The DCMS report says the team crossed the ethical line by using the medication, and this was denied by Wiggins.

“No we didn’t,” the 37-year-old said. “Not at any time during my career did we cross the ethical line.

“As I’ve said before, I had a medical condition, that I went to a doctor, this has been treated since back in 2003 when I was diagnosed with it, through the doctors at British Cycling at that time.

“The treatment I was prescribed for that particular occasion, which was what seven years ago now, under specialist supervision as well, and in place of the rules at that time, which you were allowed to apply for use of this medication.

“This wasn’t a medication that was abused in order to gain an advantage.”

Australian-born Sutton, an outspoken critic of doping, said in the report that the use of triamcinolone by Wiggins and the team had been “unethical”.

“Yeah that hurts me actually,” Wiggins said. “Shane knows around that time exactly what and why I was taking that medication.”

Wiggins insisted he had only used triamcinolone on one occasion other than the three TUEs, which had already been made public, but the DCMS reports says he may have taken it nine times in four years.

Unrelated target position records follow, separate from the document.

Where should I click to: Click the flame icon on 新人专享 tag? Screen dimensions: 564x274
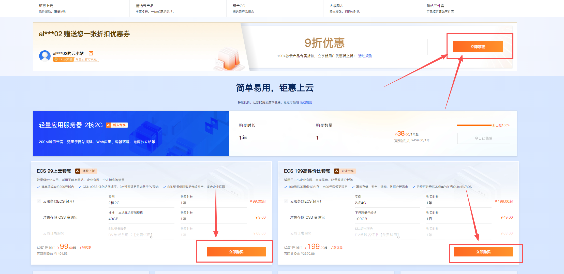pos(109,125)
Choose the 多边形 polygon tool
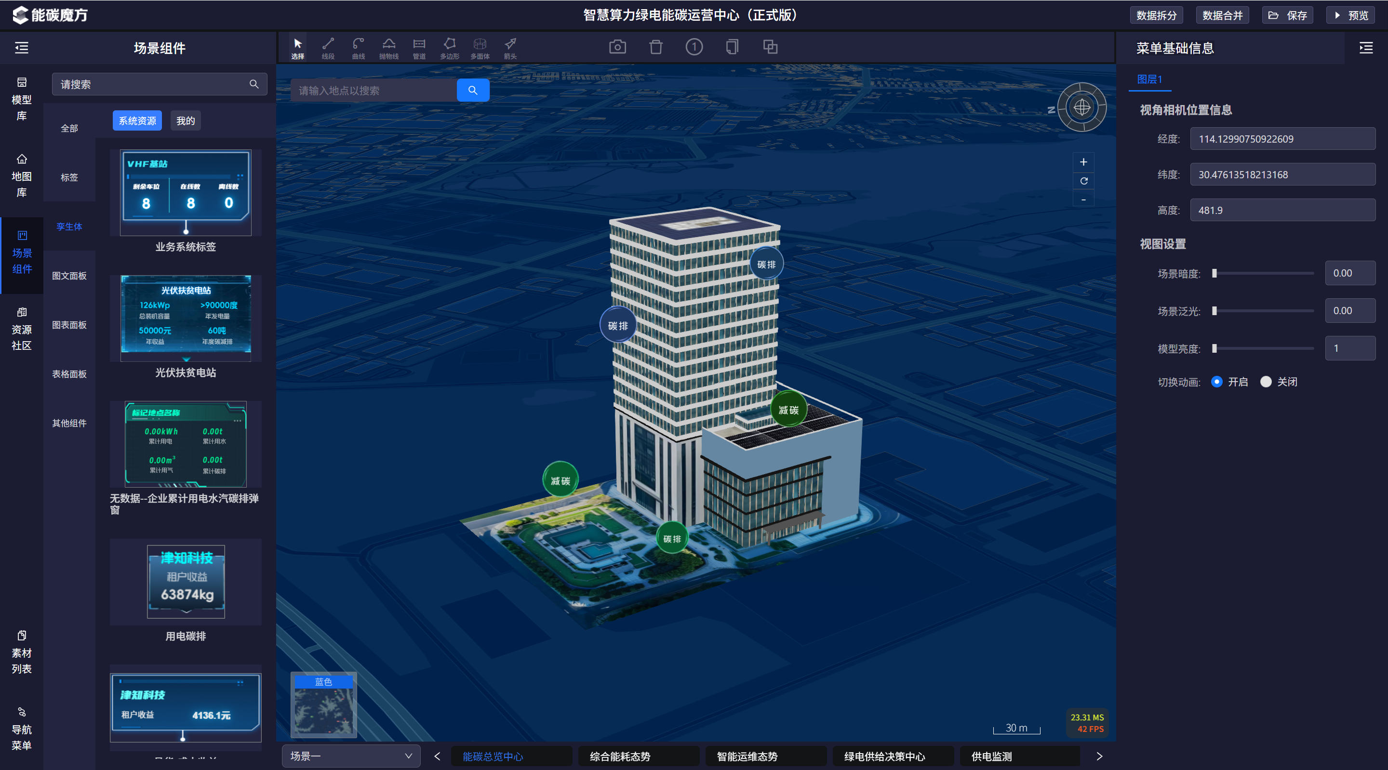The height and width of the screenshot is (770, 1388). click(449, 48)
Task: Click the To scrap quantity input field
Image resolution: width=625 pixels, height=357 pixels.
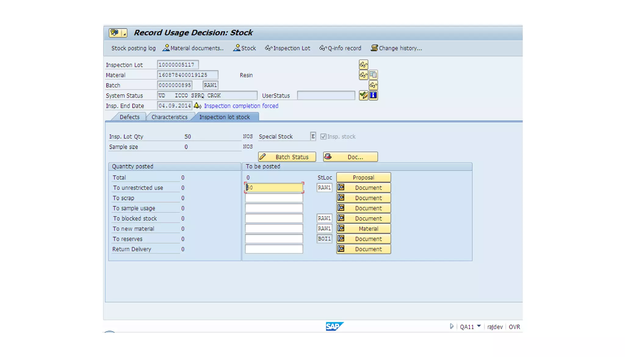Action: pos(274,198)
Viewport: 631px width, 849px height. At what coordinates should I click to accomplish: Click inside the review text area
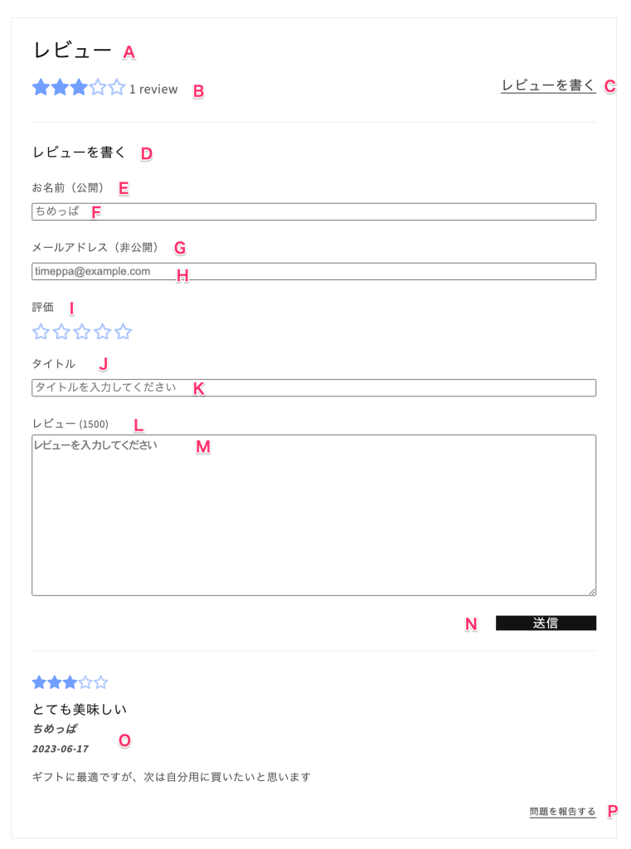pyautogui.click(x=313, y=514)
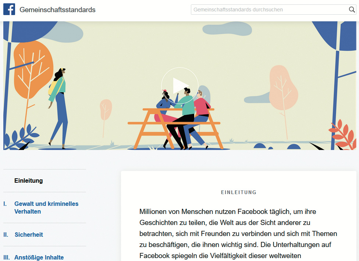Viewport: 359px width, 261px height.
Task: Click the walking woman with yellow backpack
Action: 58,108
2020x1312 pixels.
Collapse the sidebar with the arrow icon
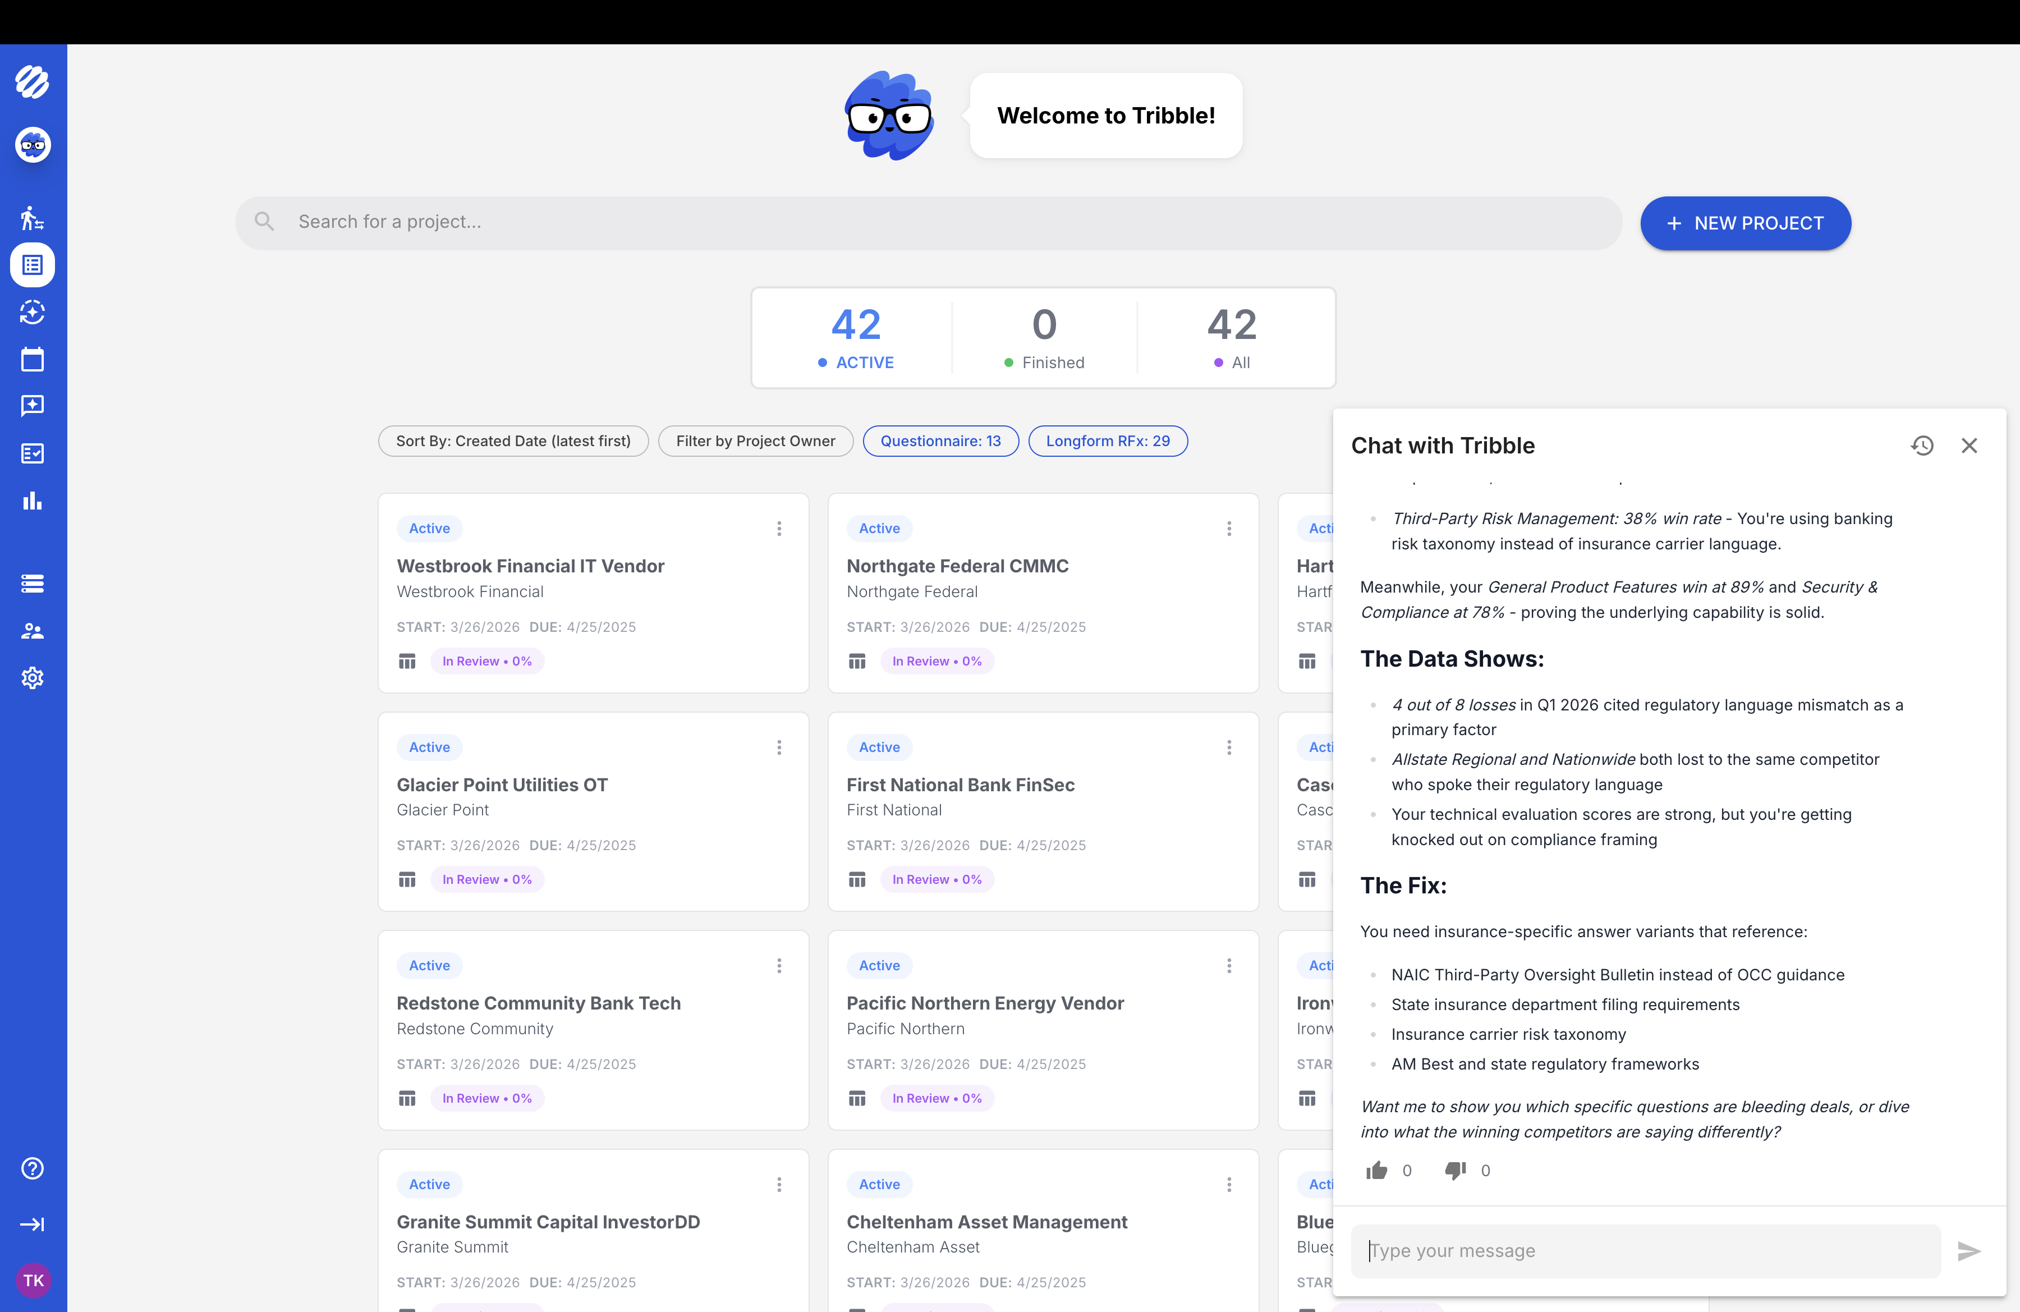(33, 1224)
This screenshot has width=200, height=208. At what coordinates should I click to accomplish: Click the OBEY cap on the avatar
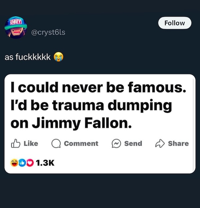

“I don’t know where that’s come from,” Wiggins said. “I really would like to know. This is an anonymous source, this is an anonymous person who has said this.

“I refute that 100 per cent. This is malicious. This is someone trying to smear me.

“To do that to the sport... It’s absurd.”

He continued: “I’ve been gagged for the past 18 months because there was a legal investigation going on, so I couldn’t say anything.

“Then they’re still waiting on this DCMS report. I’ve never been asked, these allegations have never been put to me before now.

“I’ve only found out (on Monday) what I’m actually being accused of.”

Wiggins said he would now try to salvage his damaged legacy.

“I’m in retirement and trying to do other things with my life. The effect it’s had, the widespread effect on the family, it’s just horrific,” he said.

“I don’t know how I’m going to pick the pieces up with the kids and stuff, and I’m left to do that as well as trying to salvage my reputation from this. I wouldn’t wish it on anyone.”

Team Sky’s owners are understood to be backing Brailsford.

Sky UK declined to comment on the committee’s assessment of its cycling team but is thought to support the statement issued by the team in response to the report.

It acknowledged that mistakes had been made in its medical record-keeping and oversight but “strongly refuted” the report’s key allegations that medication has been used to enhance performance and that several riders, including Wiggins, used the powerful corticosteroid triamcinolone to lose weight ahead of races, including the 2012 Tour.

“We are surprised and disappointed that the committee has chosen to present an anonymous and potentially malicious claim in this way, without presenting any evidence or giving us an opportunity to respond,” it said.

The report, however, was scathing in its assessment of Brailsford’s evidence to the committee in December 2016 and said he bears much of the responsibility for the clouds that hang over the team.

The report did not even address one of the biggest of those, the adverse test its current star Chris Froome returned for a different asthma drug last September.

Wiggins left the team in 2015 and then retired from the sport after winning a fifth Olympic gold medal in Rio in 2016.